Gnumin Phonology Sketch
|From:||jesse stephen bangs <jaspax@...>|
|Date:||Wednesday, July 18, 2001, 4:56|
I don't do this often, but I'm posting a phonological sketch on the
conlang I'm working on now, tentatively titled "Gnomin", pronounced
[g_Numin], with a nasally released [g].
This is my first attempt at a large phonology-conlang, as all of my
previous projects have had pretty small sets of phonemes. Counting
maximally, there are 99 phonemes in this lang, though I'll be giving a
less gigantic description here.
There are five different types of consonant articulations: voiceless,
aspirated, ejective, voiced, breathy voiced (murmured), and
nasal-released. In the bilabial series these are [p p_h p' b b_h b_m].
(The symbol for breathy voiced [b] should really be [b] with superscript
heng, but we'll use [b_h] in this message.)
These stops occur in four places of articulation: bilabial, alveolar,
velar, and uvular. The uvular series is defective, as it does not contain
any voiced sounds.
There are seven additional sounds, [s l m n N j w].
The consonant structure is (C)(S)V(S/N), where
C = any of the stops discussed above
S = [s l j w]
N = the nasals [m n N]
A peculiarity of the phonotactics is that the S sounds [s l j w]
assimilate with the features of the stop preceding them. Thus, combining
[p_h] with these, we get
[ps_h pl_0 pj_0 pw_0]
The aspiration of the [p] is pronounced following the [s], and the
inherently voiced approximants are devoiced as a feature of the
aspiration. When an ejective combines with an S sound, the entire cluster
is ejective, i.e. release of glottal closure does not occur until after
the S sound. Frex, /p's/ is [ps'], with the whole sequence [ps]
pronounced as an ejective.
The uvular series is defective in this respect, to as [q'] cannot occur
with any following sound. (If you want to know why, try to say [qs']).
Vowels are quite simple.
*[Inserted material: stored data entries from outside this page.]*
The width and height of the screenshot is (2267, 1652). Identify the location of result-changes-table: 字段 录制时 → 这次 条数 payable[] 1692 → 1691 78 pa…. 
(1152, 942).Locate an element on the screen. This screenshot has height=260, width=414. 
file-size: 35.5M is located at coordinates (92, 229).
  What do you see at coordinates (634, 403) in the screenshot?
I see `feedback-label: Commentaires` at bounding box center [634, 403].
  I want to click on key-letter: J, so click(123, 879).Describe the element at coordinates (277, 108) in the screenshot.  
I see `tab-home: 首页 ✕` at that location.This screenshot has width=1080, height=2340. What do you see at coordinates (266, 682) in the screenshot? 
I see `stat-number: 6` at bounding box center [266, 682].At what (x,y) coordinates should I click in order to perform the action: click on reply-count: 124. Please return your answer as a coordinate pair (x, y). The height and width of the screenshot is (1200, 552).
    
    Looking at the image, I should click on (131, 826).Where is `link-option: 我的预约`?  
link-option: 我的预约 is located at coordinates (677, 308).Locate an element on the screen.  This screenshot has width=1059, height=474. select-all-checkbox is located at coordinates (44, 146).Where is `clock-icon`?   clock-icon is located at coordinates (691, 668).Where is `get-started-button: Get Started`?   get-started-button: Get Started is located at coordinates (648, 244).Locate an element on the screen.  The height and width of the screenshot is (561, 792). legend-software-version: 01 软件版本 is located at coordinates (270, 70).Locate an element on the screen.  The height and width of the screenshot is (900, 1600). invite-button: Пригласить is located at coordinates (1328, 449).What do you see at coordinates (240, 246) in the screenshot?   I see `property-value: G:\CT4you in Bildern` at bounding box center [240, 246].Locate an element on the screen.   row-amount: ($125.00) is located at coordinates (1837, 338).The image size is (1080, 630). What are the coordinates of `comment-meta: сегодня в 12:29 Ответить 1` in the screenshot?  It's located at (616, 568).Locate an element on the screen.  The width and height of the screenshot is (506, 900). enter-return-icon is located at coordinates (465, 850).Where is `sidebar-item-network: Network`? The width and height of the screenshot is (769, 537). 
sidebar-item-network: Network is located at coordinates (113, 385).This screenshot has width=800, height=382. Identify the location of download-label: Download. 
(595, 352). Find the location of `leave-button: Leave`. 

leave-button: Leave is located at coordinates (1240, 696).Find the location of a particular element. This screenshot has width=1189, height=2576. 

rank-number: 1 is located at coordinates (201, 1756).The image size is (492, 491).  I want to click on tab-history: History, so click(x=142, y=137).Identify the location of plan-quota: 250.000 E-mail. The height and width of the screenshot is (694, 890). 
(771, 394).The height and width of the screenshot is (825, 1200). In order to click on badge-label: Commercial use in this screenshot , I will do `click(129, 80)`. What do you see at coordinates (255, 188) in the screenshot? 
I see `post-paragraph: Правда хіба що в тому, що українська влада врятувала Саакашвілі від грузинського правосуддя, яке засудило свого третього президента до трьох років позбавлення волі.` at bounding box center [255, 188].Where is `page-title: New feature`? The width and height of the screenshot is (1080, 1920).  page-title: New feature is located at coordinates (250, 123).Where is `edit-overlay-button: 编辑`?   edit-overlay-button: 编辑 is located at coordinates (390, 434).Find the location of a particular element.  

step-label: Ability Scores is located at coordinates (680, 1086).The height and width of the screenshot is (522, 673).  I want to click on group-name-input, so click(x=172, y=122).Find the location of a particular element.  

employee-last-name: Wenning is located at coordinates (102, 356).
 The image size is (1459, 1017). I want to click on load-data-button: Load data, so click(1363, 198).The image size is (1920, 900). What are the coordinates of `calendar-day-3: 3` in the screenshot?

There are only three qualities [i u a], which
also occur long [i: u: a:]. The short vowels might wind up being somewhat
laxed, to [I U @], though I'm not sure about that yet.
I'm not sure if I explained that well, but I'm open to
comments/suggestions from anyone.
Jesse S. Bangs email@example.com
"If you look at a thing nine hundred and ninety-nine times, you are
perfectly safe; if you look at it the thousandth time, you are in
frightful danger of seeing it for the first time."